Eateries bracing for dine-in ban extension after recent spike in cases
One business owner calls it his 'biggest fear', others accept safety comes first
They were cautiously optimistic that there would be a semblance of normality come Monday.
But with the recent increase in Covid-19 community cases, restaurant owners and hawkers are bracing themselves for an extension of the current ban on dining in.
This comes after Finance Minister Lawrence Wong, who co-chairs the multi-ministry task force tackling the pandemic here, said on Facebook yesterday that the it is "evaluating the timing and scope of the next stage of reopening".
He said it was unfortunate Singapore now has "new cases breaking out and a major new cluster in Bukit Merah".
"Given these developments, we are evaluating the timing and scope of the next stage of reopening," he added.
The task force is monitoring the situation closely with public health experts and will provide updates soon.
While he would not be surprised if the no dine in rule is extended, Mr Roy Tan, owner of Daisy's Dream Kitchen at Temasek Club, told The New Paper that such a move would be a huge strain on his business. He was not sure if he could keep his staff if an extension exceeded a month.
Calling it his "biggest fear", Mr Tan said: "We have been together so long that it would feel like kicking out a family member."
When phase two (heightened alert) kicked in on May 16, his restaurant saw a 60 per cent drop in revenue, but with promotions such as weekly meal subscriptions, he was able to cut losses to about 40 per cent.
Mr Shawn Lim, executive director of Penang Culture, which has five outlets, shared a similar concern about delivery services, where competition among restaurants is strong.
He said: "We saw only a slight increase in delivery orders in the past month, not as drastic as during the circuit breaker period last year."
But he added: "We understand that these are necessary measures by the Government to keep Singapore safe, and safety should come first so that we can have a sustainable economy rather than a disruptive one."
Hawkers are also facing a similar situation.
Mr Lim Kar Heng, 53, who works at Yummy Rojak at Adam Road Food Centre, said he has taken a pay cut as sales halved after dining in was banned.

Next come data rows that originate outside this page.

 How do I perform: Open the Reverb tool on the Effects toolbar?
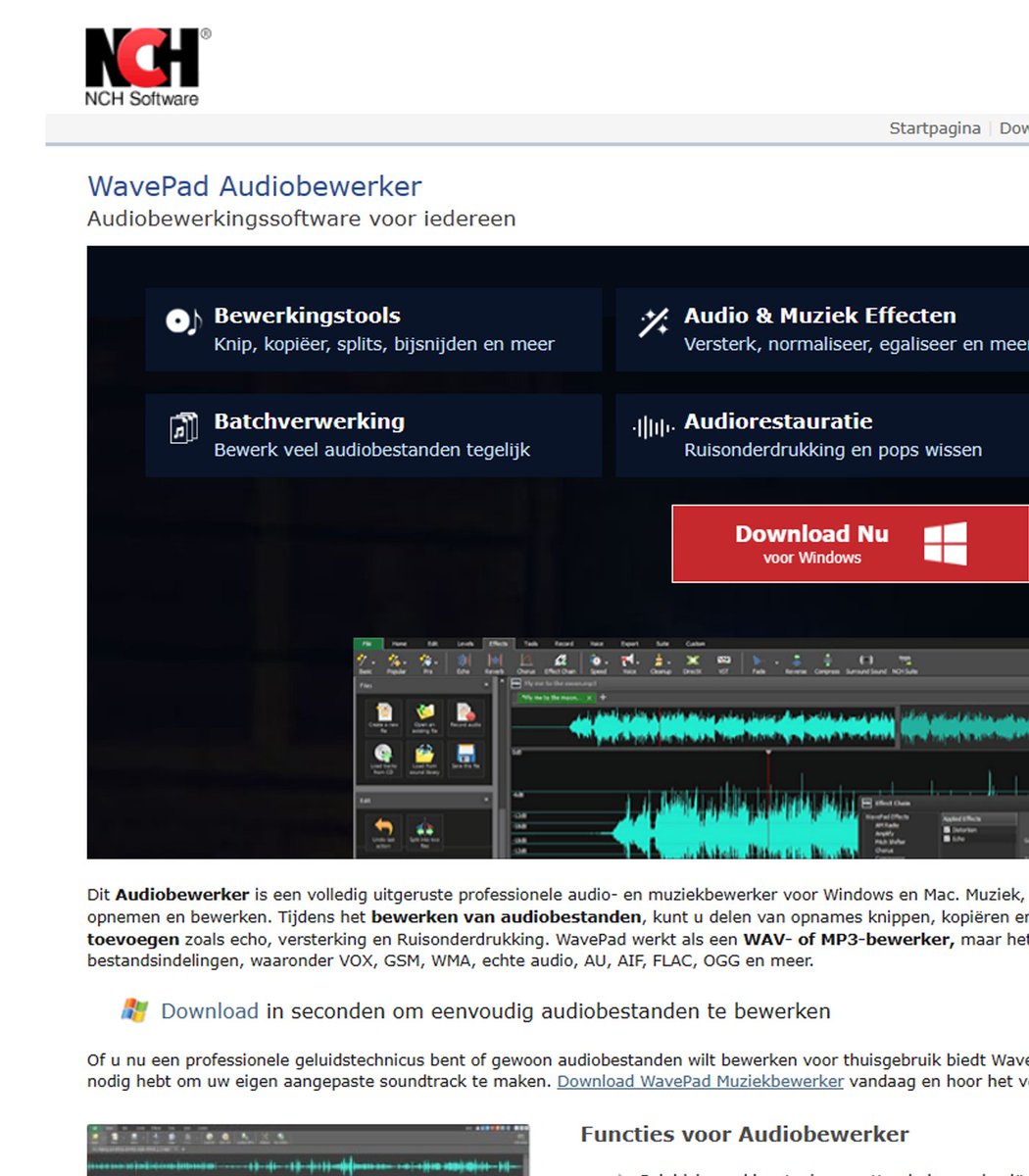[x=493, y=662]
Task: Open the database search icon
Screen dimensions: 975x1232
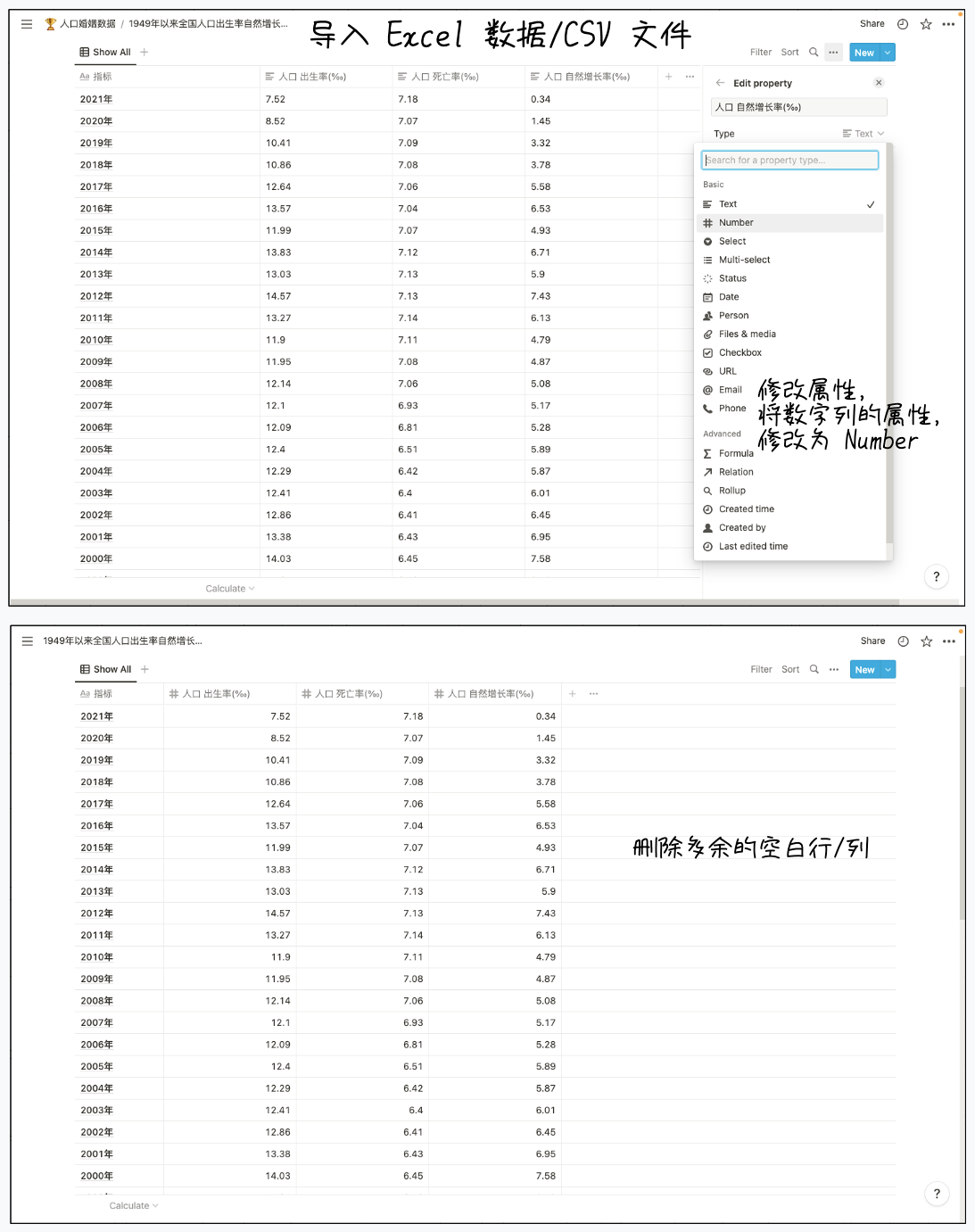Action: pyautogui.click(x=813, y=53)
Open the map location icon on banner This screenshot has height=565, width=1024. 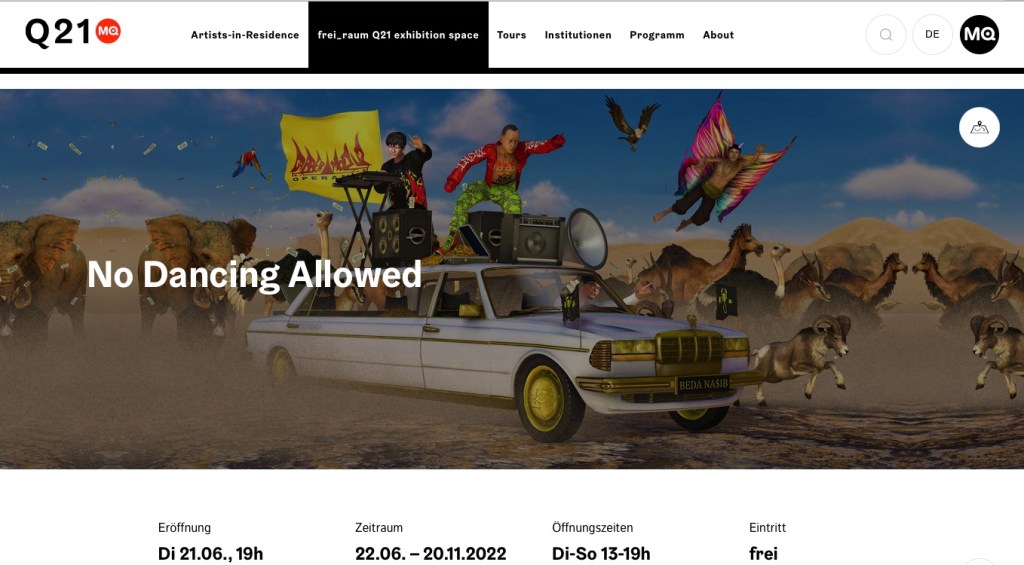pos(980,127)
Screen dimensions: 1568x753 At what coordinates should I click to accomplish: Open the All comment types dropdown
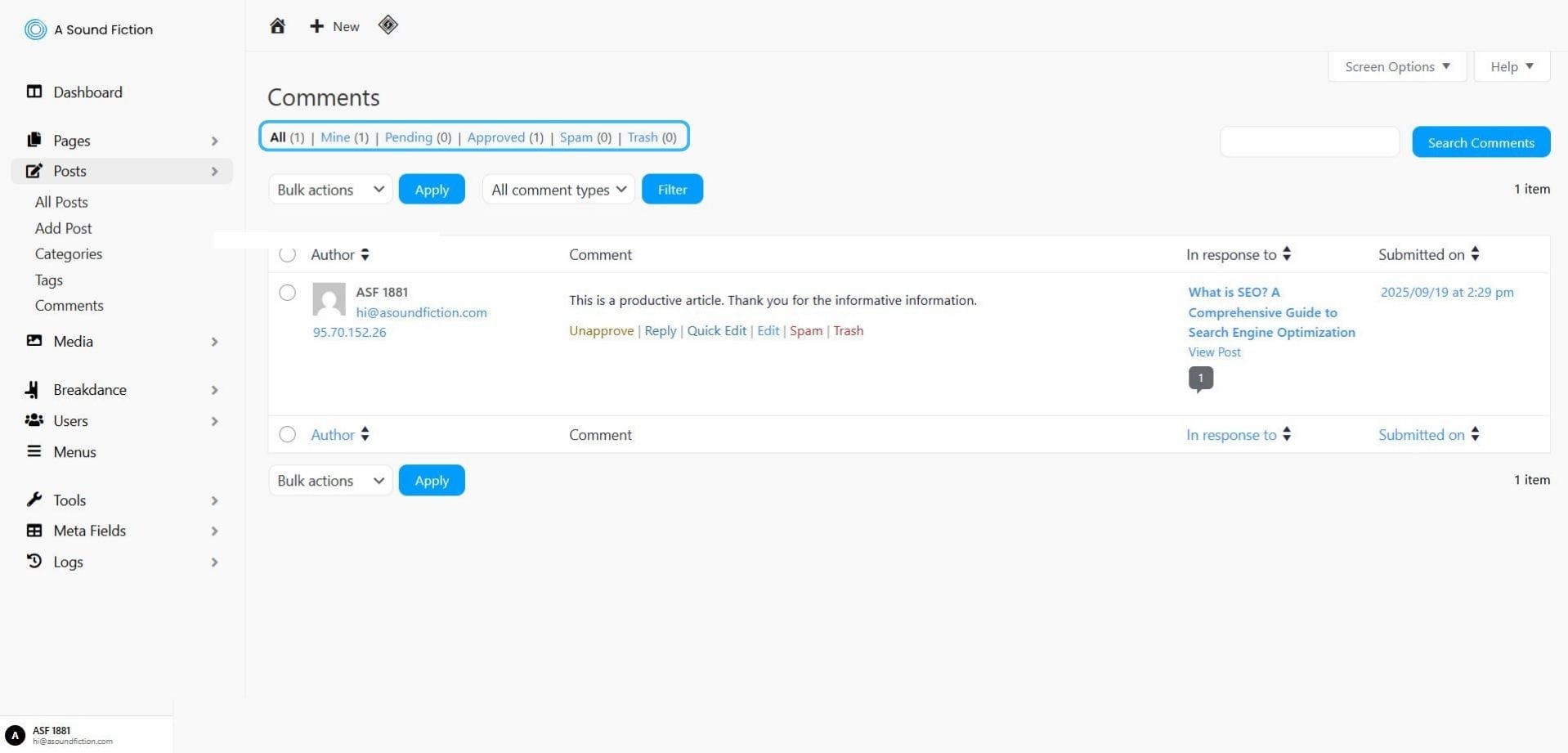click(558, 190)
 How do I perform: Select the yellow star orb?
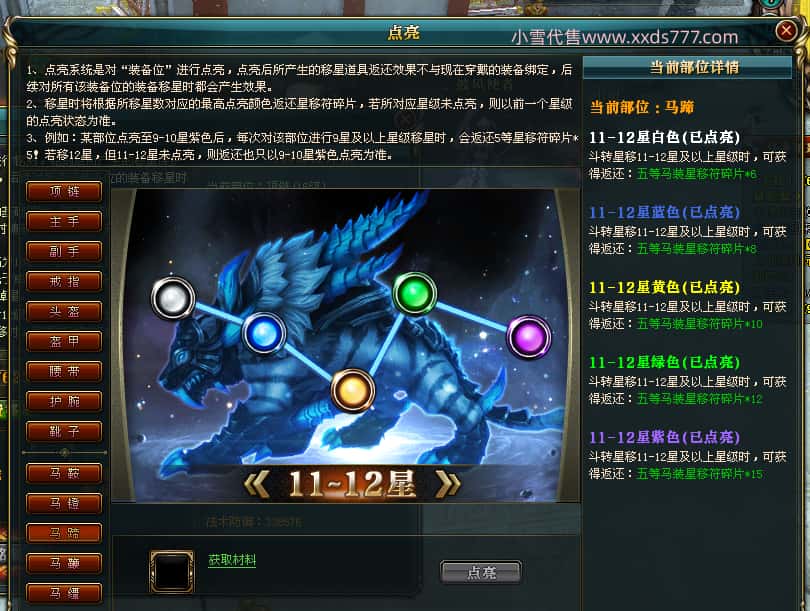point(353,390)
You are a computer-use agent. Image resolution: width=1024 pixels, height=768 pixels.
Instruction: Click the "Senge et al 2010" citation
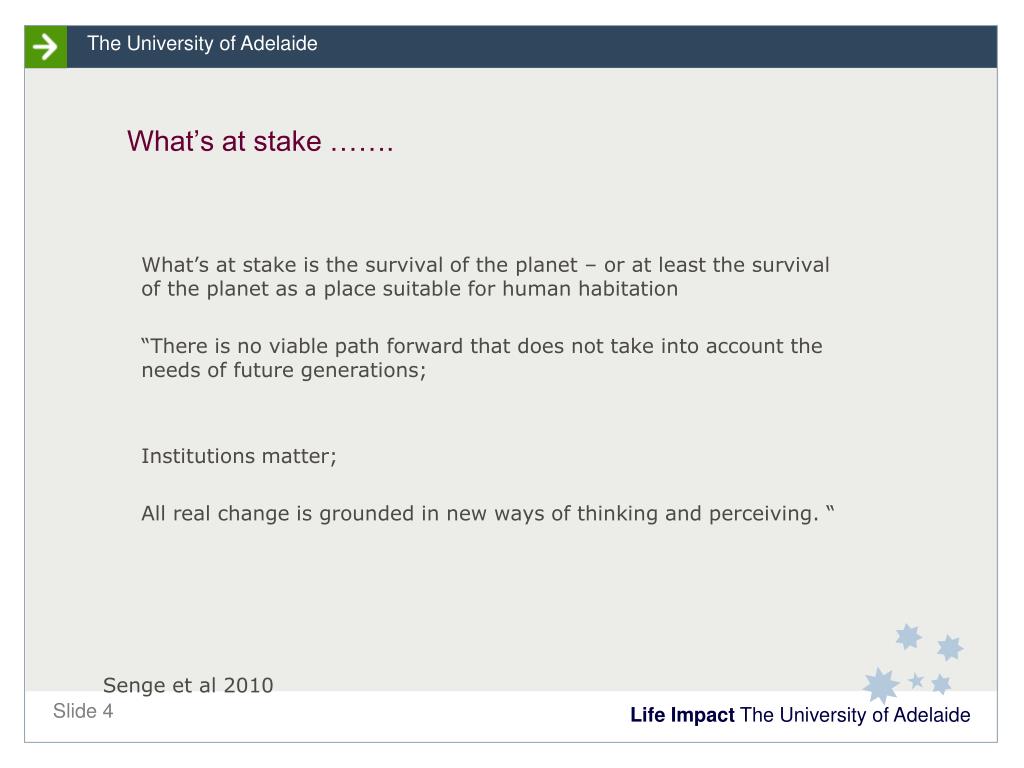click(x=188, y=685)
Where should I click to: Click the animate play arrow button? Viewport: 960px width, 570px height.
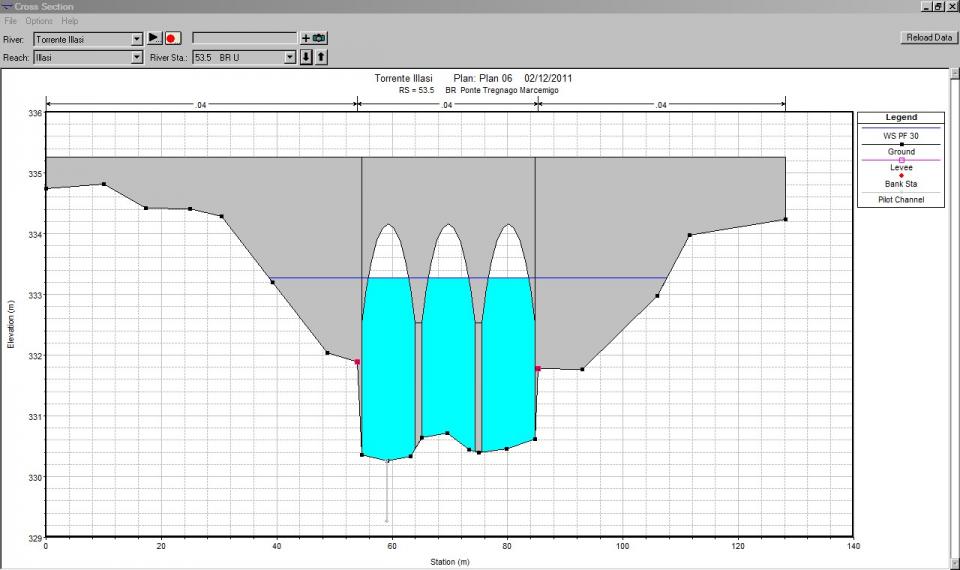tap(154, 38)
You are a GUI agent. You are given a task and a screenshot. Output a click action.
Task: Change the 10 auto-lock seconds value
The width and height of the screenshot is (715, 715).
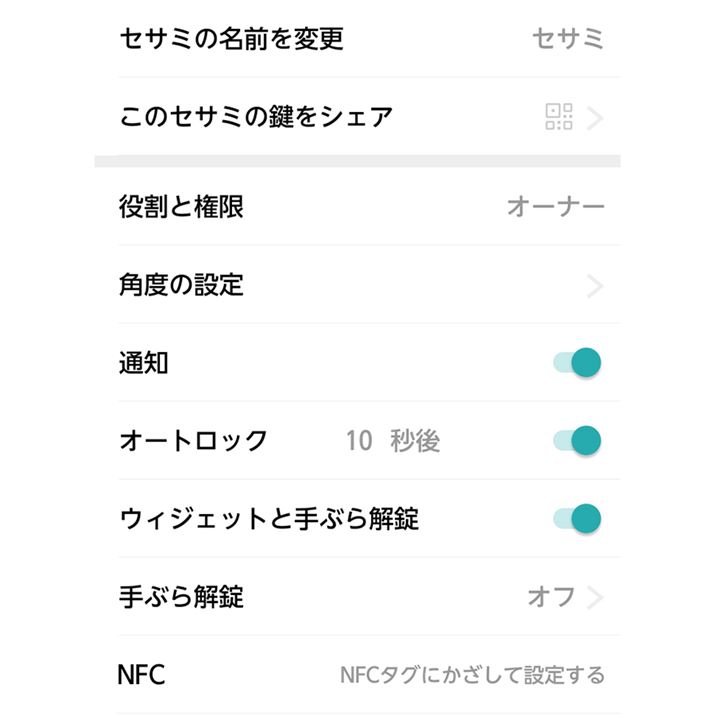pos(359,441)
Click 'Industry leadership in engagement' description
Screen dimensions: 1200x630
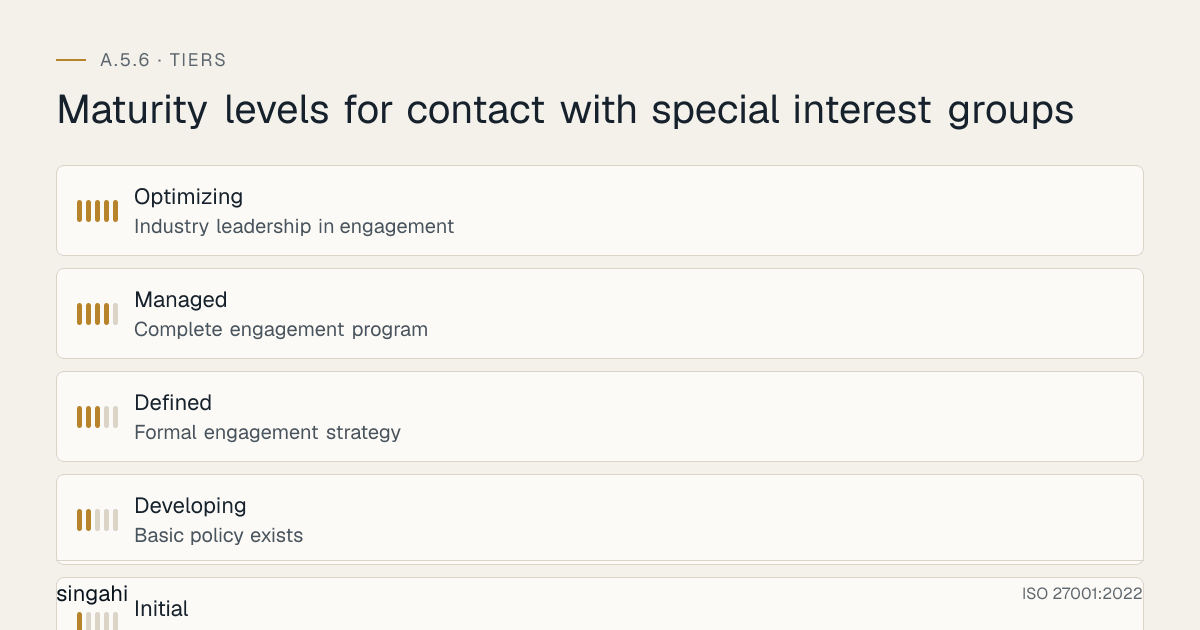click(294, 227)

"There is no choice, business is affected and it is hard for everyone," he said.
He added that while the owner estimated that sales could return to a sustainable 65 per cent when dining in resumes, he may need to take a further pay cut or even find another job if the restrictions remain.
Mr Lu Li Le, 41, who owns a Hokkien fried prawn noodle stall in the same food centre, said sales have dropped 40 per cent since the heightened alert period began.
With the help from the Government, including rental relief, he said the business can still be sustainable if the restrictions are extended.
He said: "If the situation stabilises, we can still operate, we will survive. Hopefully it will not get so bad that we have to shut down completely."